The government treats choking or suffocating a family member as a more serious offense than most other forms of assault that don’t involve a weapon. As a result, an accusation of choking allows the government to charge you with a 3rd degree felony on the first offense or a 2nd degree felony if you have any prior convictions for family violence.
The punishment range for a 3rd degree felony is 2 to 10 years in prison. The punishment range for a 2nd degree felony is 2 to 20 years. Either one can carry a fine of up to $10,000.
What is the penalty range for assault with family violence?
Depending on your prior criminal history and the specific facts alleged by the police, e.g., bodily injury, choking, deadly weapon, or other aggravating circumstances, an assault or aggravated assault with family violence case can be filed as a Class C misdemeanor on up to a 1st degree felony.
The range of possible outcomes at the low end of the spectrum includes deferred dispositions and fine-only convictions, the former of which may qualify for expunction. Higher level misdemeanors that result in convictions may involve probation or even time in the county jail. Depending on the defendant’s criminal history and the severity of the allegations, deferred prosecution is also a possibility and is a very desirable outcome in many cases because it results in a dismissal that is usually eligible for expunction.
Felony cases that result in a conviction may involve probation or time in the penitentiary and the most severe felony cases carry a maximum punishment range of life in prison.
How can I determine if the charge is regular assault or family violence?

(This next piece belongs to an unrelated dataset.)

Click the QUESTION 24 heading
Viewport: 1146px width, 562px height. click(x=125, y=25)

Find your case on the docket and look on the last column on the right. Some of the most common family violence charges are:
- ASSAULT CAUSES BODILY INJURY FAMILY VIOLENCE
- ASSAULT CAUSES BODILY INJ DATE/FAMILY/HOUSE
- ASSAULT CAUSES BODILY INJ FAMILY VIOLENCE ENH
- ASSAULT FAMILY/HOUSEHOLD MEMBER
- ASSAULT FAMILY/HOUSEHOLD MEMBER W/PREV CONV
- AGG ASSUALT DATE/FAMILY/HOUSE W/WEAPON
- ASSAULT BI FAM/HOUSE MEM 2+ W/IN 12 MONTHS
- ASSAULT FAM/HOUSE MEM IMPEDE BREATH/CIRCULAT
What is wrong with Deferred Adjudication for family violence cases?

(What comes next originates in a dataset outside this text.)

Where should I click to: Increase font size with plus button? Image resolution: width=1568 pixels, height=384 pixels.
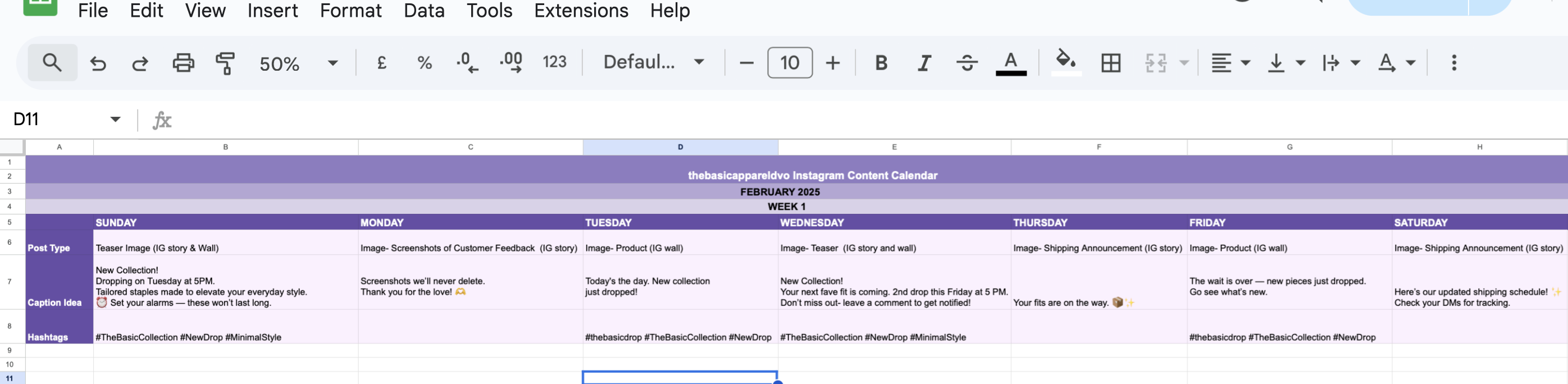pyautogui.click(x=833, y=63)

Deferred Adjudication is better than straight probation in most criminal cases because it is not a conviction and your criminal history can be partially sealed if an order of non-disclosure is granted after you successfully complete the probationary period. Non-disclosure also allows you to legally deny an arrest on employment applications.

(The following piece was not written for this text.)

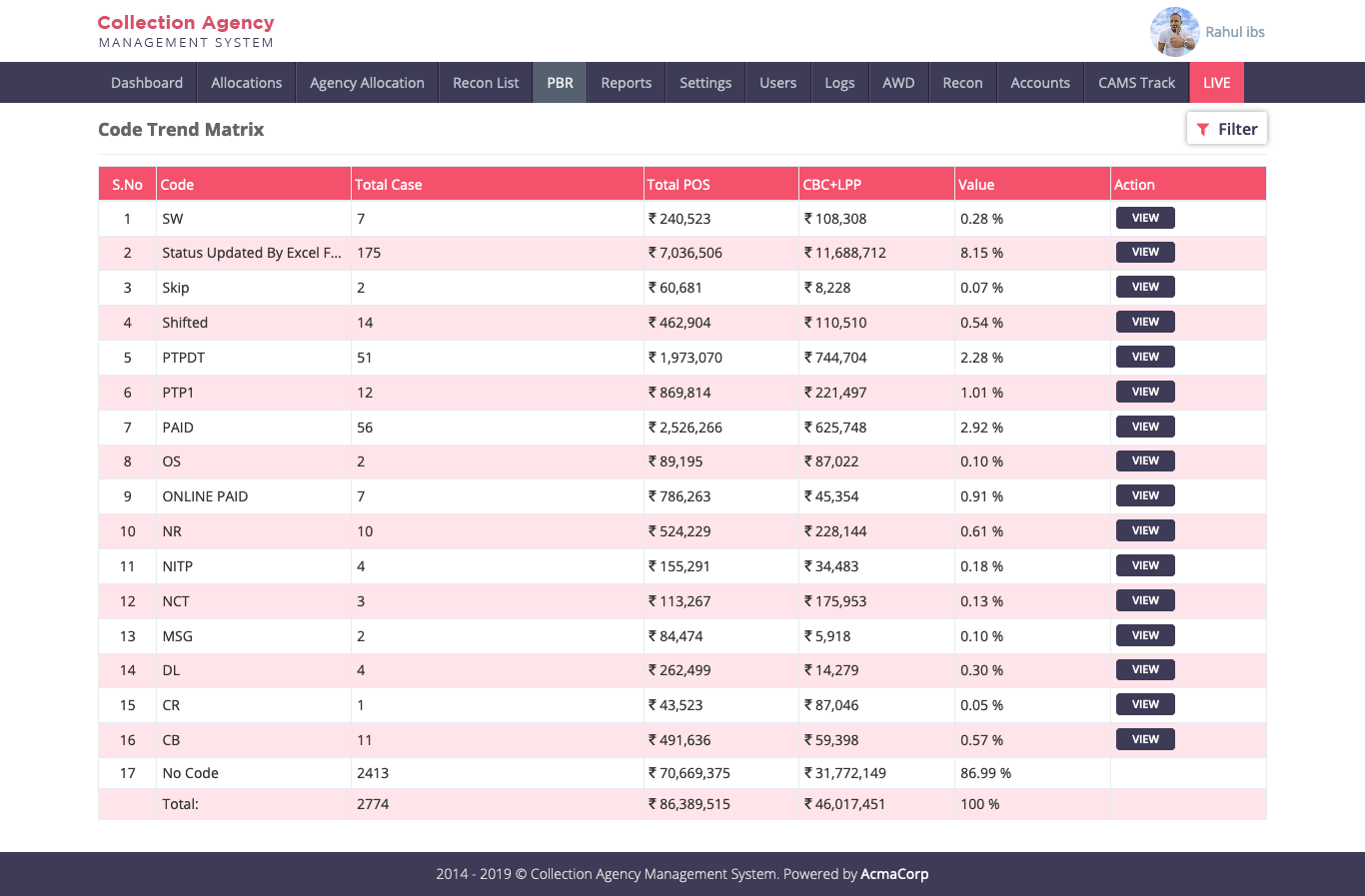This screenshot has width=1365, height=896.
Task: Navigate to Settings in navbar
Action: pyautogui.click(x=705, y=83)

Unfortunately, the non-disclosure law specifically excludes anyone ever convicted of or placed on deferred adjudication probation for a case involving family violence. In other words, entering into a plea bargain agreement for deferred adjudication will make you permanently ineligible for non-disclosure in the future, even for unrelated charges.
In addition, deferred adjudication is treated like a conviction for some purposes, such as federal immigration issues, concealed handgun licenses, and enhancement of future family violence charges. Thus, for family violence cases, deferred adjudication probation has many of the same consequences as straight probation.
That said, you should not automatically reject a plea bargain offer just because it includes the word “deferred.” There are pretrial diversion programs that are sometimes offered in certain Austin courts that are called Deferred Prosecution and Deferred Disposition. Successful completion of pretrial diversion usually results in a complete dismissal and makes it possible to obtain an Expunction. Expunction is even better than non-disclosure because it completely removes a case from your criminal history and causes all records of the arrest and prosecution to be deleted and destroyed.
What if the affirmative finding of family violence is waived?
A prosecutor may offer to waive the family violence finding in hopes of making a plea bargain offer seem like a better deal. Don’t fall for it.
Unlike a deadly weapon finding, almost all of the negative family violence consequences apply without regard to an affirmative finding. This is because most of the enhanced consequences are based on the actual relationship between the defendant and the alleged victim, not on the existence of any judicial finding.